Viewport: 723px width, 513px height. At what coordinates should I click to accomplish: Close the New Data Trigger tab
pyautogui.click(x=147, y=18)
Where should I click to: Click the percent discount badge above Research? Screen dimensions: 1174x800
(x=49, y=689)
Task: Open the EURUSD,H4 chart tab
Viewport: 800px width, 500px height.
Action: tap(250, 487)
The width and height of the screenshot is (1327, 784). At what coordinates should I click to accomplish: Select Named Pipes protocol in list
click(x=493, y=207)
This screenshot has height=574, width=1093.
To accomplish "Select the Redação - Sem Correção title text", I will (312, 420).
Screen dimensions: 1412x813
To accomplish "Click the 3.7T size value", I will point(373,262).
───
Copy out every line of the records above word for word, without changing anything.

EXERCISE RESPONSE
Viewport: 723px width, 513px height. At what coordinates should I click to accomplish: Close the New Data Trigger tab
pyautogui.click(x=147, y=18)
Where should I click to: Click the percent discount badge above Research? Screen dimensions: 1174x800
(x=49, y=689)
Task: Open the EURUSD,H4 chart tab
Viewport: 800px width, 500px height.
Action: tap(250, 487)
The width and height of the screenshot is (1327, 784). At what coordinates should I click to accomplish: Select Named Pipes protocol in list
click(x=493, y=207)
This screenshot has height=574, width=1093.
To accomplish "Select the Redação - Sem Correção title text", I will (312, 420).
Screen dimensions: 1412x813
To accomplish "Click the 3.7T size value", I will point(373,262).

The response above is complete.